Under the E-rate program, started during the last years of the Clinton administration, needy schools and libraries receive monetary assistance in buying computer equipment needed for Internet access at significant discounts.

The program’s rules generally require school districts to buy the equipment in the same year the money is received. The equipment must be installed the same year as well.

But Chicago Public Schools hit snags early. Delays occurred as 250 city schools individually applied for and received E-rate money, frustrating SBC as district officials repeatedly revised the lists of schools needing installations.

“We understand from the distributors that some schools were canceled after materials were packaged and waiting on the loading dock for shipment to schools,” the report said.

By early June 2000, only $12 million of the year’s $66.7 million in E-rate money had been spent. Facing a use-it-or-lose-it deadline, district officials appeared determined to find ways to spend the balance by the end of September of that year.

According to the report, Williams recommended to Paul Vallas, then Chicago schools chief, that the unspent money be returned to the federal government. “That recommendation was rejected,” the report said.

Instead, Chicago schools approved SBC’s purchase of material in bulk in July 2001. SBC was paid for the purchases, and under its contract with the city schools received a 9.5 percent management fee as well.

But much of the computer-related material–including network routers, switches and cables needed to link computers–was never shipped to schools, instead piling up in three warehouses.

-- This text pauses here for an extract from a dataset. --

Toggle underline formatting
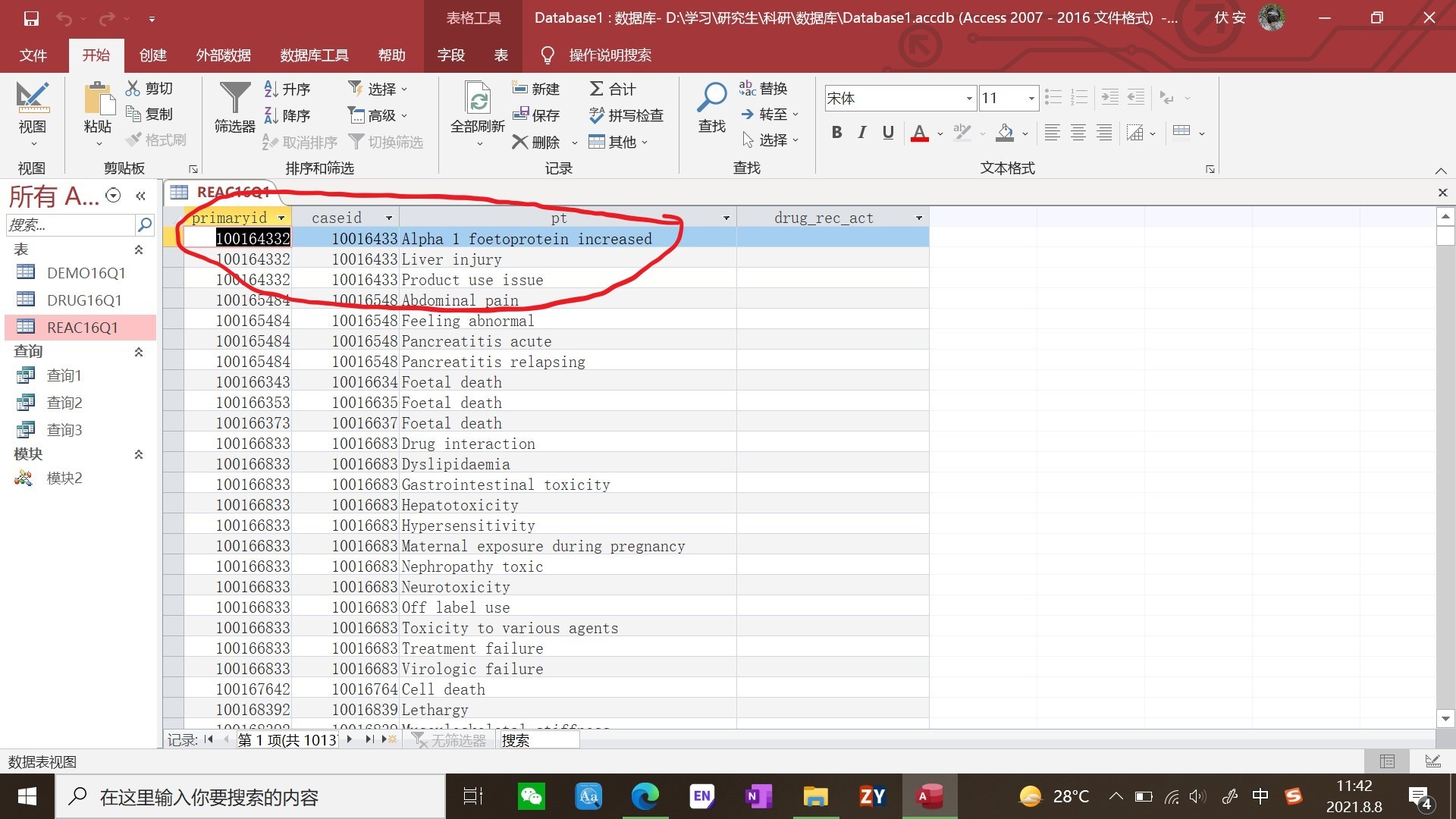This screenshot has height=819, width=1456. [x=888, y=133]
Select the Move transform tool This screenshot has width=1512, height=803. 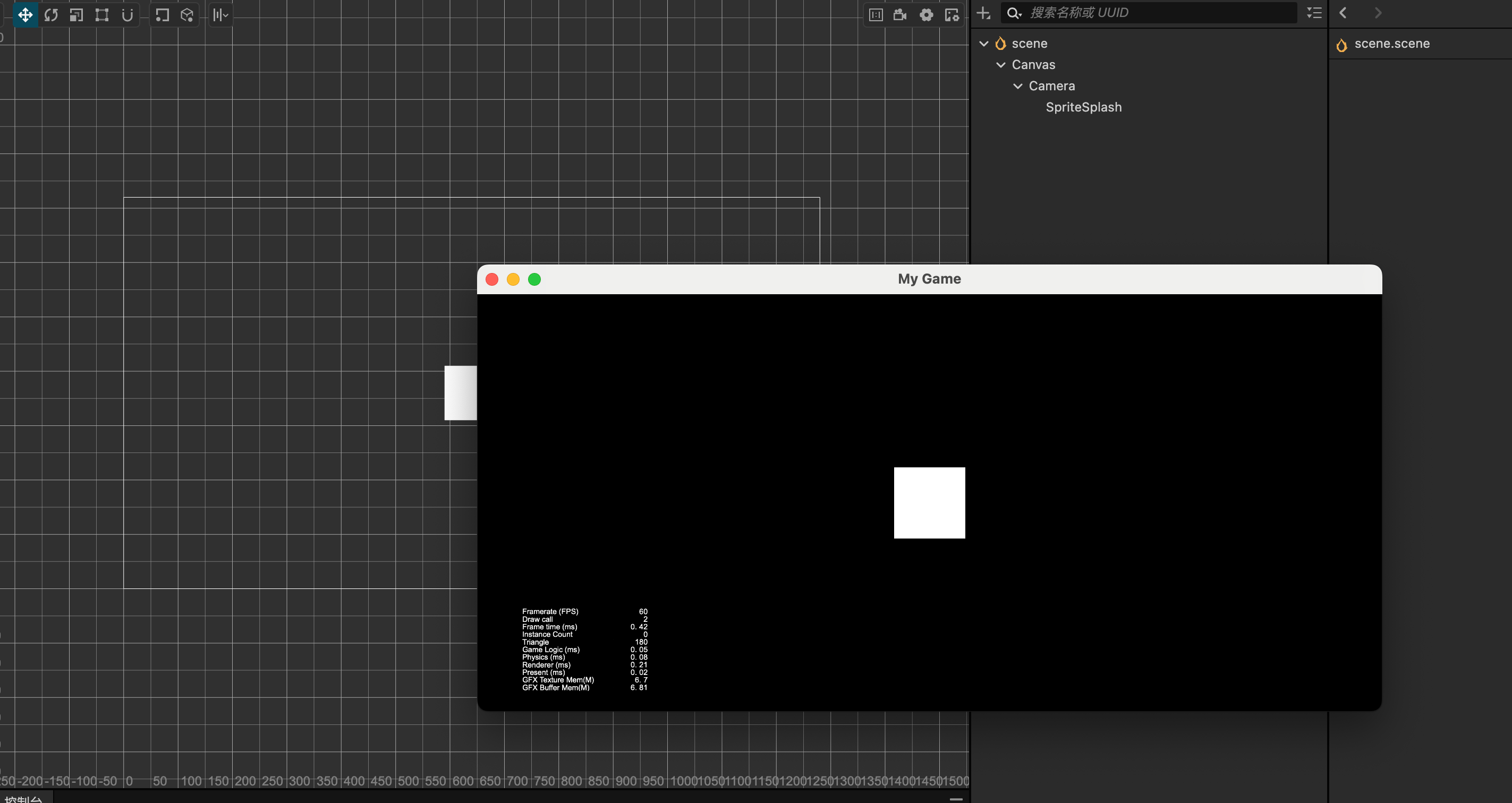(26, 15)
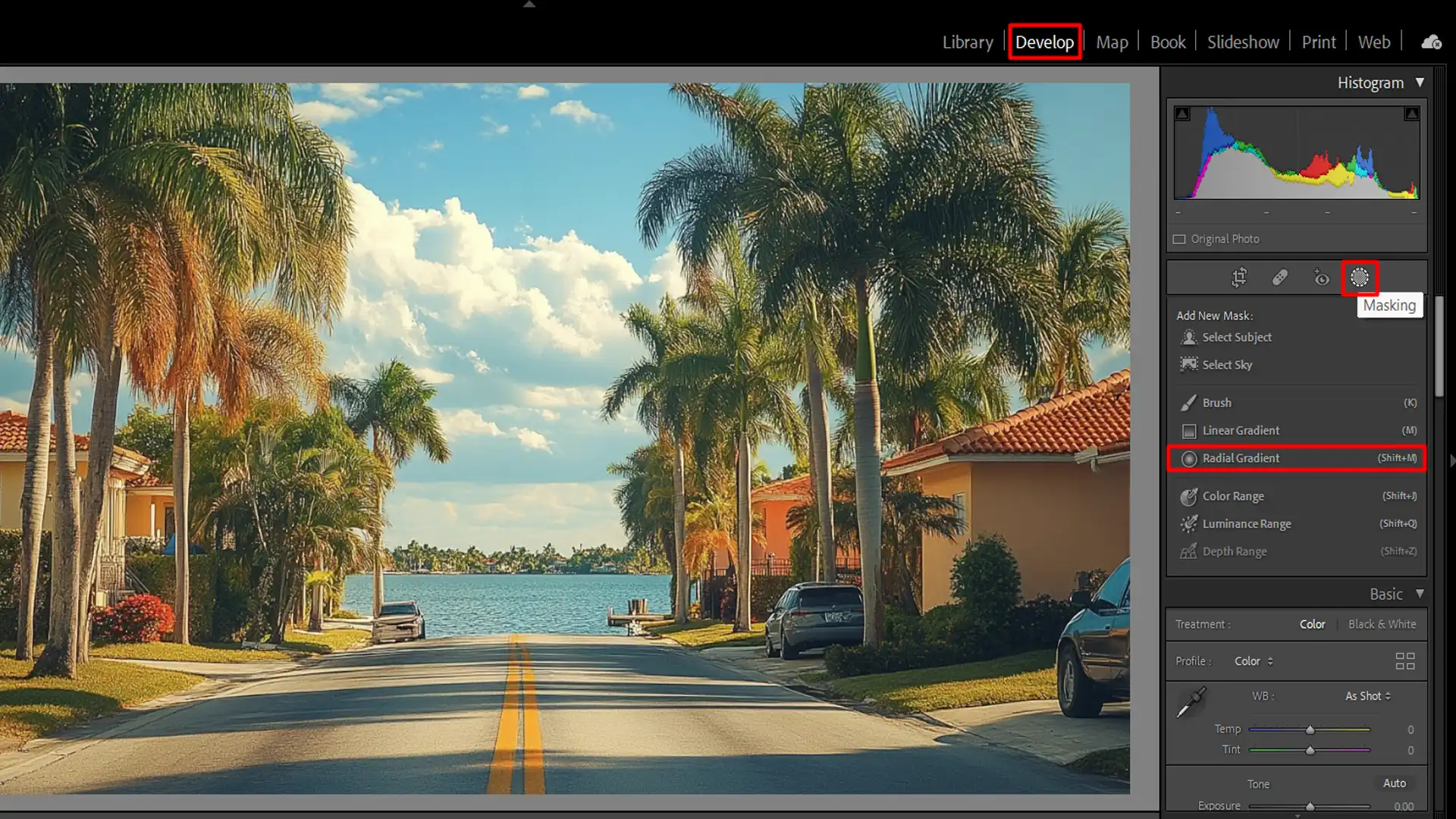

Complicating matters, subcontractor TeamWerks sent an e-mail to the federal agency in 2001 asking if it was all right to use items in a later year if they had already been purchased but not installed. Federal bureaucrats essentially said yes, though it appears that was the wrong answer, the report said.

Cunningham of the Chicago schools declined to respond to specific findings in the report, including that the schools were responsible for a number of the delays in wiring buildings. But he said the school system has made changes in the last year to address problems.

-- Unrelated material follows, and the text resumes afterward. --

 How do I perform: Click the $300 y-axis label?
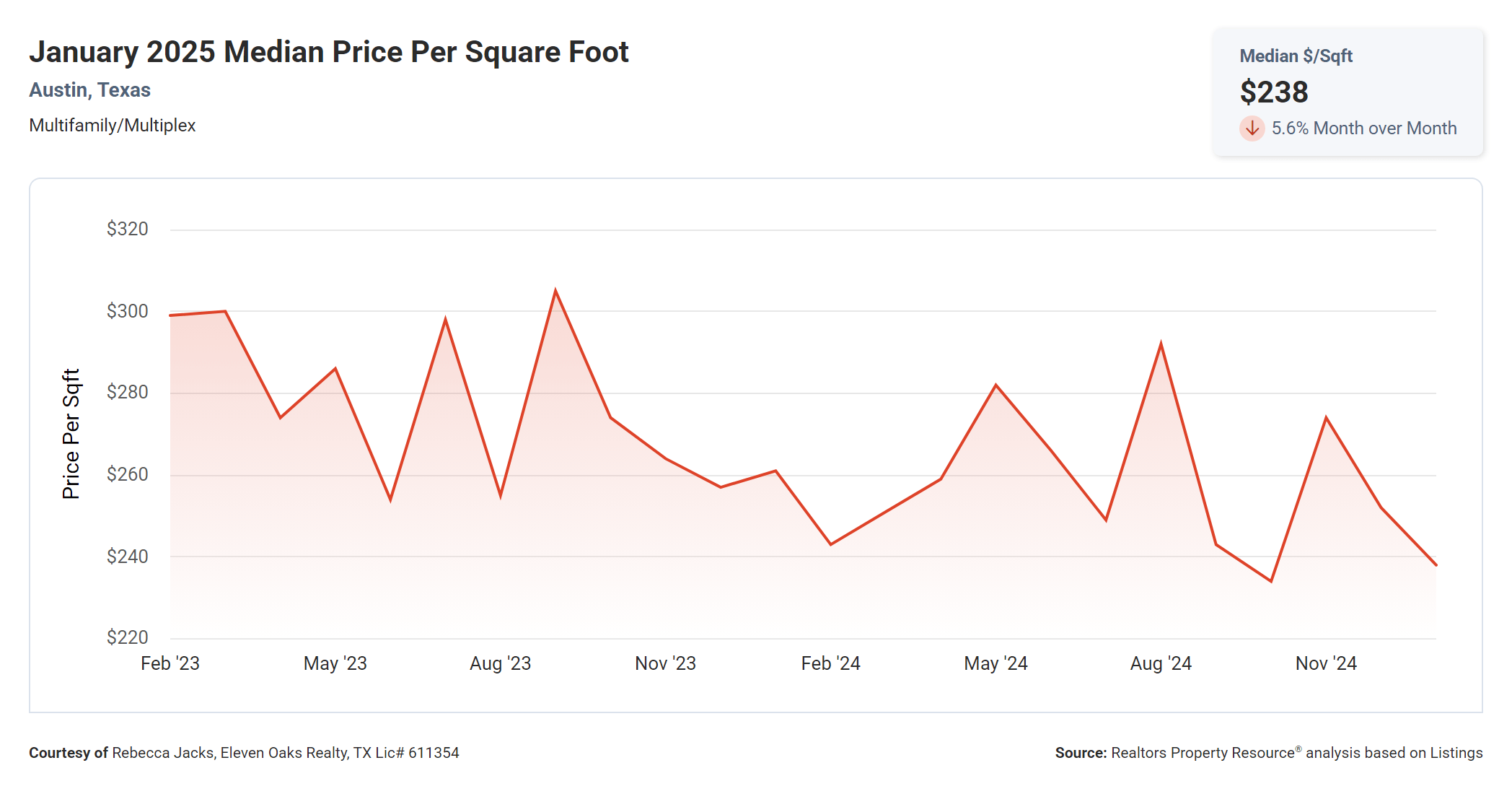pyautogui.click(x=127, y=311)
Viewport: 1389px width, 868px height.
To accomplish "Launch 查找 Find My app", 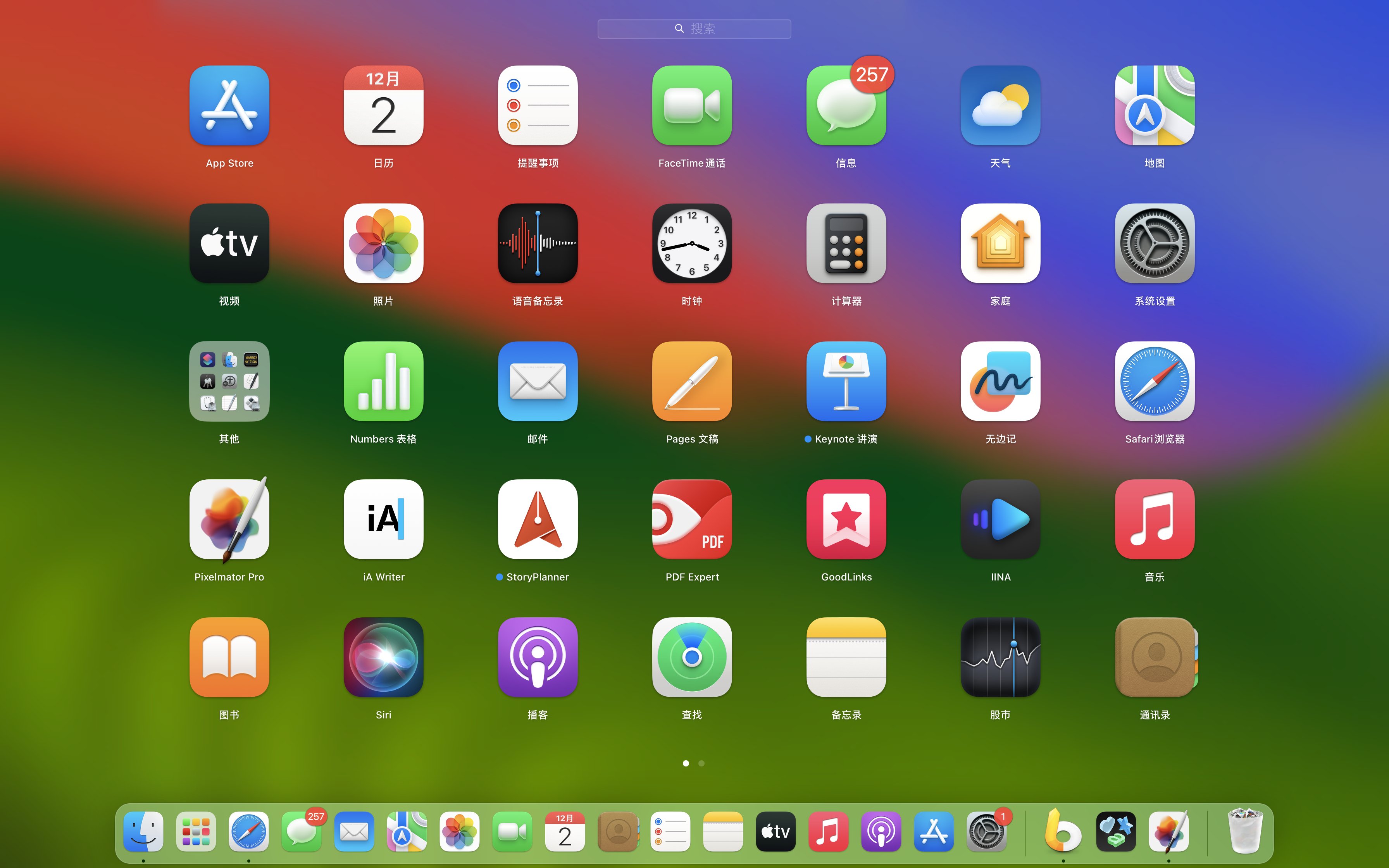I will tap(692, 657).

Chicago Public Schools now requires quarterly reports and internal audits of all its technology programs funded through E-rate, as well as requiring program managers locally to undergo training on federal programs’ rules and regulations.

In addition, Cunningham said, the schools have selected a new contractor to manage the program, Chicago-based Blackwell Consulting Services.

The six-year-old E-rate program has provided city schools with about $310 million for technology upgrades at all 600 of the city’s public schools. “At the end of the day,” Cunningham said, “the money got paid back and the schools got wired.”